Finally, data is visualized directly from the Timestream database by a Grafana dashboard using the Timestream datasource plugin and Amazon QuickSight.

Data ingestion pipeline

Moving data from one point to the other is never the main goal, it is rather a necessary component that enables data consumption by different stakeholders. It would be necessary then to understand the goals of our pipelines before rushing into building them. The operational teams’ goal is to understand what’s happening with the deployed devices as soon as data is ingested. The operational teams can inspect various device metrics and deploy models that help them understand if they need to react on certain trends as they are happening. This goal sheds light then on the near-real-time analytics and working with unclean operational data requirements. On the other hand, the business teams’ goal is to use the device data to enrich their perspective on the device customers 360-degree perspective. This implies that the data needs to be joined with external non-timeseries data sources but not in the same immediacy constraints set by operational teams.

The goal then is to build a flexible pipeline that enables you to mitigate issues with device data in near-real-time and extend data to your data lake. In the next sections we dive deeper into the data pipeline to understand how you can achieve this goal.

Kinesis Data Streams for time series data streaming

First let’s examine the IoT devices’ operational conditions. Devices face many connectivity challenges, such as connection stability. Challenges are amplified as multiple devices in the same network compete for resources. In low connectivity scenarios, devices can buffer messages and deliver them in bulk when the device is online again.

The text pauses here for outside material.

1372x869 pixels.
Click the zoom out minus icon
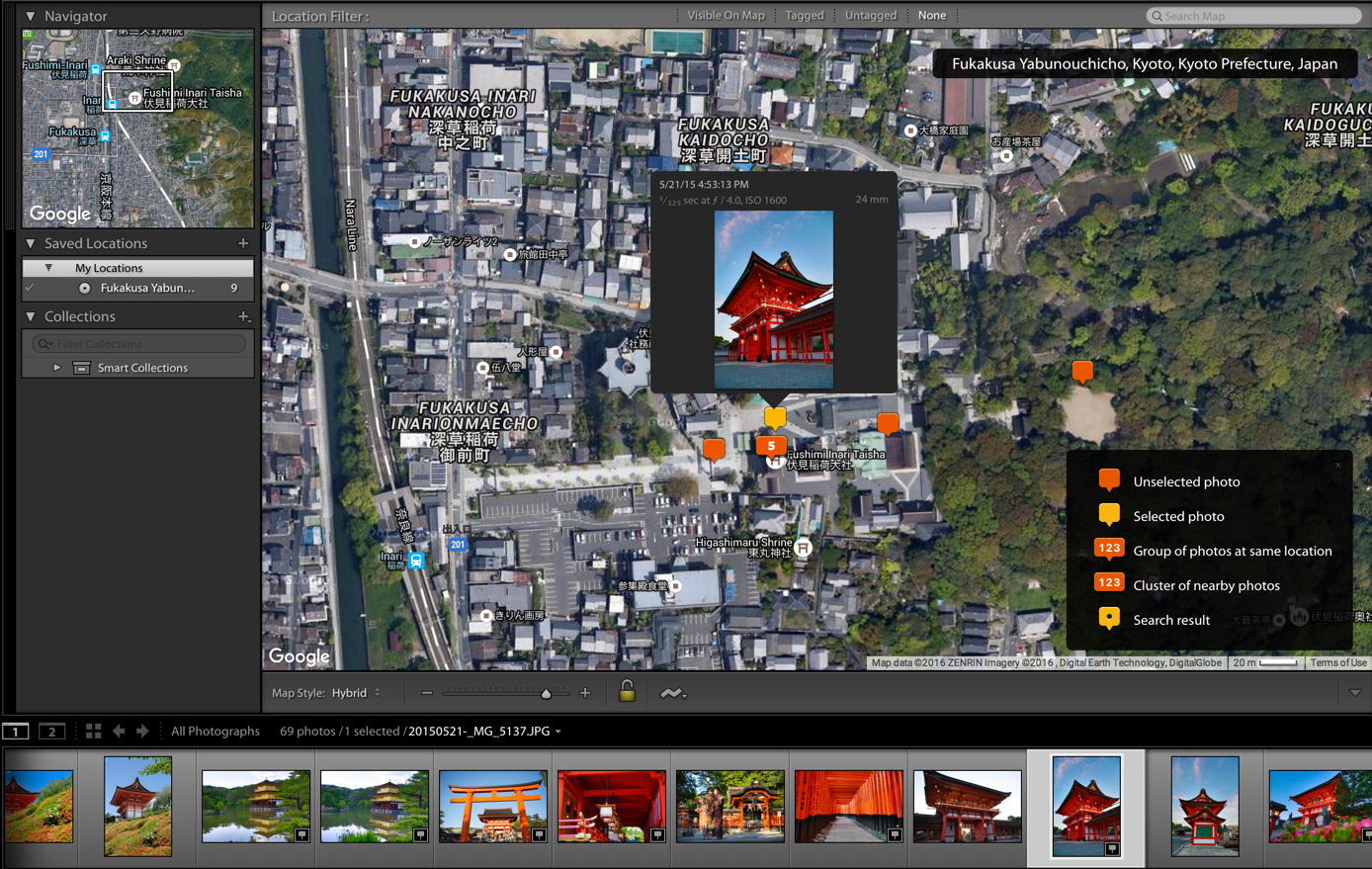coord(427,693)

Another challenge is that device clocks can go out of sync. In such scenarios, devices produce timestamps that are inaccurate, such as reflecting points of time in the future. Although it’s desirable to clean data of jitters and errors, original data granularity (including errors and jitters) is needed for ML use cases and anomaly detections.

Given that, not every connected device situation is the same, and as devices get more complex, devices can accommodate data aggregation and jitter cleansing at the edge before streaming events to the cloud. If you can guarantee a reasonable data quality from your devices, you can ingest data directly in a scalable and reliable manner to Timestream through the AWS APIs and SDK. In situations where clients are better suited to communicating in MQTT and the MQTT over WebSocket Secure (WSS), you can also use AWS IoT Core rules to ingest data.

In other scenarios where devices lack the computation power and logic, Kinesis Data Streams allows a reliable streaming ingestion mechanism. Streaming pipelines with near-real-time processing accommodate out-of-sync events and enable event flow to multiple consumers, like Timestream and a data lake to store events in raw format.

Device simulator to produce time series data

To simulate devices, an AWS Lambda function produces and pushes events to Kinesis Data Streams.

The events streamed contain information similar to the following sample from multiple devices.

DeviceID	Timestamp	temperature	humidity	voltage	watt
12345678-9012-3456-7890-123456789012	2021-12-13 11:59:48.1234567	11.2	33.4	55.6	777.88

The following diagram illustrates a connected device streaming data.

The preceding example data is generated from the Lambda device simulator and produces the following JSON data:

{
  "Time": 1609757175225.499,
  "DeviceID": "12345678-9012-3456-7890-123456789012",
  "temperature_measure": 11.2,
  "humidity_measure": 33.4,
  "voltage_measure": 55.6,
  "watt_measure": 777.8
}

The Lambda function simulates sending a continuous stream of events covering timespans in bursts the same way an IoT device would. You can also configure the behavior of the producer, including chances of introducing anomaly values.

Then, an Amazon EventBridge rule periodically invokes the Lambda function with a parameter specifying the data stream to publish events to. See the following code:

{"Stream": "KinesisTimestreamEvents"}

Although the described architecture simulates data producers, in reality you can use AWS IoT Greengrass, an open-source IoT edge runtime and cloud service, to stream data directly to Kinesis Data Streams.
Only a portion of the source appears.